- [Objectif énoncé]
Imprimez, sans rien y modifier, le passage de l'entretien avec Charline Bourgeois-Tacquet qui va de « Charline Bourgeois-Tacquet : J'ai vécu » jusqu'à « de réalisation ? » inclus.

- [Texte à lire]
┄┄┄┄┄┄┄┄┄┄
Souhaitez-vous rester dans l'auto-fiction pour vos prochains projets ?
Charline Bourgeois-Tacquet : J'ai vécu des situations rocambolesques si drôles ces dernières années, que j'ai assez de matière pour imaginer une sorte de suite des Amours d'Anaïs. Ce n'est pas exclu pour un projet futur, mais ça m'intéresserait aussi beaucoup d'explorer des choses nouvelles avec un personnage loin de moi. J'ai commencé à réfléchir à un portrait impressionniste d'une femme d'une cinquantaine d'années, sans narration linéaire. L'idée c'est de m'intéresser à toutes les sphères de sa vie à la manière d'une étude. C'est hyper stimulant intellectuellement, mais c'est intimidant parce que c'est un exercice moins facile pour moi. 

Valeria Bruni Tedeschi dans "Les Amours d'Anaïs" © Les Films Pelléas / Année Zéro / Haut et Court

D'où vient votre envie de réalisation ?
Charline Bourgeois-Tacquet : J'ai grandi à Royan. A 14 ans, j'ai eu une révélation devant Isabelle Huppert qui jouait Médée au théâtre à La Rochelle. Je me suis dit que moi aussi je voulais incarner des grands textes sur scène. A 17 ans, je suis partie à Paris pour faire hypokhâgne, toujours avec l'objectif de devenir actrice. Après avoir raté l'agrégation de Lettres, j'ai accepté un stage chez Grasset, puis un CDD, un CDI… toujours en disant à tout le monde que j'allais devenir comédienne ! Quand ma mère est tombée très gravement malade, j'ai pris conscience de l'urgence. J'ai tout quitté. J'avais 26 ans, je ne connaissais personne, j'ai remué ciel et terre pour décrocher des rôles et ça n'a pas fonctionné. Je me suis mise à écrire des films pour jouer dedans et me constituer une bande démo. Un producteur, Philippe Carcassonne, m'a dit qu'il ne me voyait pas actrice et m'a demandé de lire ce que j'avais écrit… Et puis j'ai rencontré une comédienne qui pouvait être mon alter ego et c'est devenu encore plus intéressant.
┄┄┄┄┄┄┄┄┄┄
- [Entrées répertoriées]
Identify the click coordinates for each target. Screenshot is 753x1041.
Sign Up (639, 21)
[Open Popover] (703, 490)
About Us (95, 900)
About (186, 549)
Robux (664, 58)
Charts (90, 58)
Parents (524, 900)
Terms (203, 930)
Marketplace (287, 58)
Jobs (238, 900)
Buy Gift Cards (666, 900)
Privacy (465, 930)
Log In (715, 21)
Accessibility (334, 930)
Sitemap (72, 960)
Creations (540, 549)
┄┄┄┄┄┄┄┄┄┄
- [Résultat attendu]
Charline Bourgeois-Tacquet : J'ai vécu des situations rocambolesques si drôles ces dernières années, que j'ai assez de matière pour imaginer une sorte de suite des Amours d'Anaïs. Ce n'est pas exclu pour un projet futur, mais ça m'intéresserait aussi beaucoup d'explorer des choses nouvelles avec un personnage loin de moi. J'ai commencé à réfléchir à un portrait impressionniste d'une femme d'une cinquantaine d'années, sans narration linéaire. L'idée c'est de m'intéresser à toutes les sphères de sa vie à la manière d'une étude. C'est hyper stimulant intellectuellement, mais c'est intimidant parce que c'est un exercice moins facile pour moi. 

Valeria Bruni Tedeschi dans "Les Amours d'Anaïs" © Les Films Pelléas / Année Zéro / Haut et Court

D'où vient votre envie de réalisation ?